Maybe in east Tennessee, but from southern Tennessee to the west has plenty of large farming operations and nice looking farmland.

Enjoying the discussion on agriculture. However, as misty eyed as we get for the old days, it is simply not economically feasible to farm for a living on a couple of hundred acres and the discussion has left out one major consideration regarding farm subsidies. Every country on the planet does it.

Every nation subsidized cotton production with one notable exception I knew of: Australia. Some examples: China subsidizes all of their raw cotton production and buys US cotton to supply what they cannot produce themselves. India the same.
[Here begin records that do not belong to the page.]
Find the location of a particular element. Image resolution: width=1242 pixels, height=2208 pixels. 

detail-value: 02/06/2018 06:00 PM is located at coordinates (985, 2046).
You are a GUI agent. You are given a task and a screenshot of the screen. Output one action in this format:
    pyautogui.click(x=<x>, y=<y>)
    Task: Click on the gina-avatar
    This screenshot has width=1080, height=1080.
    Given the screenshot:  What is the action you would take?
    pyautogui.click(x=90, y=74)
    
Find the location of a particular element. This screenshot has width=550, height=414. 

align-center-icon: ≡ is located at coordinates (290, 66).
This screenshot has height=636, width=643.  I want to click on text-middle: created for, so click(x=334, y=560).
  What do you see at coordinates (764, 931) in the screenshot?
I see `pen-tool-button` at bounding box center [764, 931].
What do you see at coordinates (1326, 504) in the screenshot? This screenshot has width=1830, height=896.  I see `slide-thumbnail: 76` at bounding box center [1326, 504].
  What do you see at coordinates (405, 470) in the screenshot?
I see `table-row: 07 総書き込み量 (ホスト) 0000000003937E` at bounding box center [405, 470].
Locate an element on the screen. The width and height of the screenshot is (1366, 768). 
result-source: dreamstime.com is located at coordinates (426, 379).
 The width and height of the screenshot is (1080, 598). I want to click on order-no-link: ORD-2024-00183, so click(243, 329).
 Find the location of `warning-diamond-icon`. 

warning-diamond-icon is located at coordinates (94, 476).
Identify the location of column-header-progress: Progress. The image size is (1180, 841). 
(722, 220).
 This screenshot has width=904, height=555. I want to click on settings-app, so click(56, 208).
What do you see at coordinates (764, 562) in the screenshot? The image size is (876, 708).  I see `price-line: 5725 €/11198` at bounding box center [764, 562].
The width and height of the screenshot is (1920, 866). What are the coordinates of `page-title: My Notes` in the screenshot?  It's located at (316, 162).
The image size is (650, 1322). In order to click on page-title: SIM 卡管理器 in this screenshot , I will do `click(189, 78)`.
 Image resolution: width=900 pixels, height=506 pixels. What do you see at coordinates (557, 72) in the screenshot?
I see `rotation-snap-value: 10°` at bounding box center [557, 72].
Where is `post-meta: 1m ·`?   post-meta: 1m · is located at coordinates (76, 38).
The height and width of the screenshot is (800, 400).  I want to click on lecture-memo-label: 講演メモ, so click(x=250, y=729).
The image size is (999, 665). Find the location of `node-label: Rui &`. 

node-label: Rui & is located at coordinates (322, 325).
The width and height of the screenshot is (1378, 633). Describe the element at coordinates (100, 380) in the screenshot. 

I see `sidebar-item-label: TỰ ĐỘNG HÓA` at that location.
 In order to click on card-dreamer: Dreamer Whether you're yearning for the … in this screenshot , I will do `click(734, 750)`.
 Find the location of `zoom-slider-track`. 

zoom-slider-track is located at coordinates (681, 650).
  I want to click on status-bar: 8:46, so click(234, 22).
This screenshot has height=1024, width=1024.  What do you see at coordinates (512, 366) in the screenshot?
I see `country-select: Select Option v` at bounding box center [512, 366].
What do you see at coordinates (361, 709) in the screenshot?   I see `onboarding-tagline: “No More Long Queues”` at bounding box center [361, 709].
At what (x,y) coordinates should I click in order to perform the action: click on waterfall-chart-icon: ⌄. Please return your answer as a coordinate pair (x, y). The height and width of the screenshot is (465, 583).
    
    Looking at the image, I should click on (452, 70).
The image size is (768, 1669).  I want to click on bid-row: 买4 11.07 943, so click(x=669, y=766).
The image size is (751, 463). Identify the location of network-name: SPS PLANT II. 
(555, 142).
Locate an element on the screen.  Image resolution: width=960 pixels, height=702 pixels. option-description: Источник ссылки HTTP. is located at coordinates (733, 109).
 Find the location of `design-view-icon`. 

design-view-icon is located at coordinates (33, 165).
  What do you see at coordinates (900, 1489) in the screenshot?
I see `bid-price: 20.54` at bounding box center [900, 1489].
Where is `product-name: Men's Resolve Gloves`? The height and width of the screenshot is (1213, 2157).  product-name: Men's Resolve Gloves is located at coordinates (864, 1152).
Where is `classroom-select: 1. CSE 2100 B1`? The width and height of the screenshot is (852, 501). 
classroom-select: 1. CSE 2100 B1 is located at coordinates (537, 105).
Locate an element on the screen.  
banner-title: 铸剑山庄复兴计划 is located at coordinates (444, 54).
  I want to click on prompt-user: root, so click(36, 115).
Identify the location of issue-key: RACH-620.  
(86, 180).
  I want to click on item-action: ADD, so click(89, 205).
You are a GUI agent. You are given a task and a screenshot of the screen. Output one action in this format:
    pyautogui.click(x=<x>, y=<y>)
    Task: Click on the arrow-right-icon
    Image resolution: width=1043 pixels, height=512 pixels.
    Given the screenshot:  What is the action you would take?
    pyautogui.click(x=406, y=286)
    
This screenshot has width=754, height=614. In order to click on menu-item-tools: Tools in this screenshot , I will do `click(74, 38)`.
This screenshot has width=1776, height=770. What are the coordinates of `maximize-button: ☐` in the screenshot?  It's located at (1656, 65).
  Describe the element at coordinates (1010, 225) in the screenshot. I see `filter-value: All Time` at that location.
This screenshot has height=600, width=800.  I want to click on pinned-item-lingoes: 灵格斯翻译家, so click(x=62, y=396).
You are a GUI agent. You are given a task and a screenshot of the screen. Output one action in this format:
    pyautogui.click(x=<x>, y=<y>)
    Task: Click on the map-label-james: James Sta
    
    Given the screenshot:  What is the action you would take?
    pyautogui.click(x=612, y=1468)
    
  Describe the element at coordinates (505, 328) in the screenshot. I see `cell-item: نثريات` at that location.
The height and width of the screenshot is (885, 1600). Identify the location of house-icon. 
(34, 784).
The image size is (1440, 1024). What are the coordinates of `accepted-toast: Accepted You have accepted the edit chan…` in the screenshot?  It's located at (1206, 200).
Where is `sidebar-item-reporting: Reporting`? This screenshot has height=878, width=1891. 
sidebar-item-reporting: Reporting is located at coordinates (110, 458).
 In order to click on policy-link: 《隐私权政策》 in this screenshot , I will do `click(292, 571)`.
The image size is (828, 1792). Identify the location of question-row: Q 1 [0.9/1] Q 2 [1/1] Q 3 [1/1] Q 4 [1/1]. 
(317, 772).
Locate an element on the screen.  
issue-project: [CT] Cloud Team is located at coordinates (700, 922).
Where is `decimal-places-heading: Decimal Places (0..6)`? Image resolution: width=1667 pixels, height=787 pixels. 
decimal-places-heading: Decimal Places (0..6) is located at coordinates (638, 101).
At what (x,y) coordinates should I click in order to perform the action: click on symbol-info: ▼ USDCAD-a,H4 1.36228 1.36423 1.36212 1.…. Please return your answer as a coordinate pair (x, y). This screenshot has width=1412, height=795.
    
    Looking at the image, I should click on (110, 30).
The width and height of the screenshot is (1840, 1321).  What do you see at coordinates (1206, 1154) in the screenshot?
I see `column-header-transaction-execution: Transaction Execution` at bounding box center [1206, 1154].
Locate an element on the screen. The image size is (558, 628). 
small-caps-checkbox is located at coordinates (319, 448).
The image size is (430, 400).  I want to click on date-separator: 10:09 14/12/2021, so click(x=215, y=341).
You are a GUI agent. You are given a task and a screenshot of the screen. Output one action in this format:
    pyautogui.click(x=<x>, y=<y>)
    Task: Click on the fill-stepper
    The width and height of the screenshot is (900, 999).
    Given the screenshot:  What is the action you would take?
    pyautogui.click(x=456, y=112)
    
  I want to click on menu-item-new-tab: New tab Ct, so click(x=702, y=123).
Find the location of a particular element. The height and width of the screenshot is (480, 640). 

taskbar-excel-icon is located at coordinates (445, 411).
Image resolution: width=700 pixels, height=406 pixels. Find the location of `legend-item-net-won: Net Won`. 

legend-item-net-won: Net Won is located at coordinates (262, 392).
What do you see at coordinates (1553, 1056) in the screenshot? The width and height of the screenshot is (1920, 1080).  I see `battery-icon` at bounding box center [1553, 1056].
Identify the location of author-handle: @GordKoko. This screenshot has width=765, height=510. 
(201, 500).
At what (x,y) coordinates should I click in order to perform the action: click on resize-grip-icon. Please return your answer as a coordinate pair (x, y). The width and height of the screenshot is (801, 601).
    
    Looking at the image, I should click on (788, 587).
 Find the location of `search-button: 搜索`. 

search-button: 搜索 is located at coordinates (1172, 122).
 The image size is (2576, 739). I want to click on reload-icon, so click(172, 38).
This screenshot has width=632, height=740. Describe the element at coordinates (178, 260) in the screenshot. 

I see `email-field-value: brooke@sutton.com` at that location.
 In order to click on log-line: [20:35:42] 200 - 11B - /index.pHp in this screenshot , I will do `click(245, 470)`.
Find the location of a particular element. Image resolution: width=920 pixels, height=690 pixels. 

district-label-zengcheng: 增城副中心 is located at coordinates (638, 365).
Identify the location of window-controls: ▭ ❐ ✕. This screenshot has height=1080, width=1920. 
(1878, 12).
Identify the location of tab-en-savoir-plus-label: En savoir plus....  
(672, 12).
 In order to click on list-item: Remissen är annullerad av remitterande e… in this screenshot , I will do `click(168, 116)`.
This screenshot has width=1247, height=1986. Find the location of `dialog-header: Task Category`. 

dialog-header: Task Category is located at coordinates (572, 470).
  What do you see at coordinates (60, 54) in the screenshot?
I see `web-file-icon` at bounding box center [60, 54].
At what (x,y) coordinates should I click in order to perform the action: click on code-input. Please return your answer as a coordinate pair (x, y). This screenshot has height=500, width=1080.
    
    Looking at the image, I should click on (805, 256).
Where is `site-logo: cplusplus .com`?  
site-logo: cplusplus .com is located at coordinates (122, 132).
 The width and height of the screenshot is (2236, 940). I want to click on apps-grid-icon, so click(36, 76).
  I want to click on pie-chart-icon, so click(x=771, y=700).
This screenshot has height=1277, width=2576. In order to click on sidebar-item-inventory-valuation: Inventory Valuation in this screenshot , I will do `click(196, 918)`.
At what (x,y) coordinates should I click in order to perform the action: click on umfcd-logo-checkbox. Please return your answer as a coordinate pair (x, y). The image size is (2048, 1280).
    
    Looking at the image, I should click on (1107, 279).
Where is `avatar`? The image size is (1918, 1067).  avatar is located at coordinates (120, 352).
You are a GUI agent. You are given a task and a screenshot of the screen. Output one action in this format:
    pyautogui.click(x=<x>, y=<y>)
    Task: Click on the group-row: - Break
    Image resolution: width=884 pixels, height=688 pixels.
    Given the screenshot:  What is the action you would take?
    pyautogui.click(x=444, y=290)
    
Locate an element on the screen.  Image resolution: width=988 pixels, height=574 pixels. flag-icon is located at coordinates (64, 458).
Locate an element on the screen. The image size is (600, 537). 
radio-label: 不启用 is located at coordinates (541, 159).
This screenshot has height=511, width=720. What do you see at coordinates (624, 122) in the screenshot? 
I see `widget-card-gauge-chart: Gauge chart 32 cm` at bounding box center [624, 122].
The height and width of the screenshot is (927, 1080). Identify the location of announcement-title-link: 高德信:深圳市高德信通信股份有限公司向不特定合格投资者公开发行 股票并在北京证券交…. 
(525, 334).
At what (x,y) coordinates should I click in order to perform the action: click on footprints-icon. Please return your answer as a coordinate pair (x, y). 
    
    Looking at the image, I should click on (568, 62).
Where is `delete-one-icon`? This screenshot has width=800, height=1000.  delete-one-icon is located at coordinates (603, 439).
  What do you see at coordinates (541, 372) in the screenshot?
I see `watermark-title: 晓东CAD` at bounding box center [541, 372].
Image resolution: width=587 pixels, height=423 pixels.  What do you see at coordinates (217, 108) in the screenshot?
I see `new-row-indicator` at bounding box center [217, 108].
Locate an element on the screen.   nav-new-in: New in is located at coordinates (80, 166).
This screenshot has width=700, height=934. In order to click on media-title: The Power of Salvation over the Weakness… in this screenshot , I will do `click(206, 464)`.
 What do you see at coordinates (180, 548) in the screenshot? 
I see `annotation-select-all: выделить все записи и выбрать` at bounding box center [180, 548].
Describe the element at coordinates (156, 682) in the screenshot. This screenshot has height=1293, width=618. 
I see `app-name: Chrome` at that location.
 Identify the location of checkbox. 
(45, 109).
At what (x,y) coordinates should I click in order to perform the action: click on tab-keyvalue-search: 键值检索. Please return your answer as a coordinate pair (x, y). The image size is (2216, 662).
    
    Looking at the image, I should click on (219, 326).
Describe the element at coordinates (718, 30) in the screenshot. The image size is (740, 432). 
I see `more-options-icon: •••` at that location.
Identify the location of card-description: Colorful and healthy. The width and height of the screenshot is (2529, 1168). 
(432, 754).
One reason some countries subsidized their cotton production for export was because cotton was a source of hard currency as it trades in US dollars.

Here is one of my favorites: back in the 80s, I was in talks with Zimbabwe to provide computer systems for their cotton industry. They had 13 nice, new Lummus gin plants that had been built in the country paid for...wait for it...wait for it...the US government.

Also, try selling and shipping rice to Japan. At one time in the 80s, we could deliver rice from Arkansas to Japan for a fraction of the cost the Japanese raised it themselves. But, as it was told to me, they went hungry during and after WW2 and and fully intend to be independent with regards to production for their own consumption. All those scenic farms in the French countryside? Subsidized. Hard to compete when everyone else is doing it globally.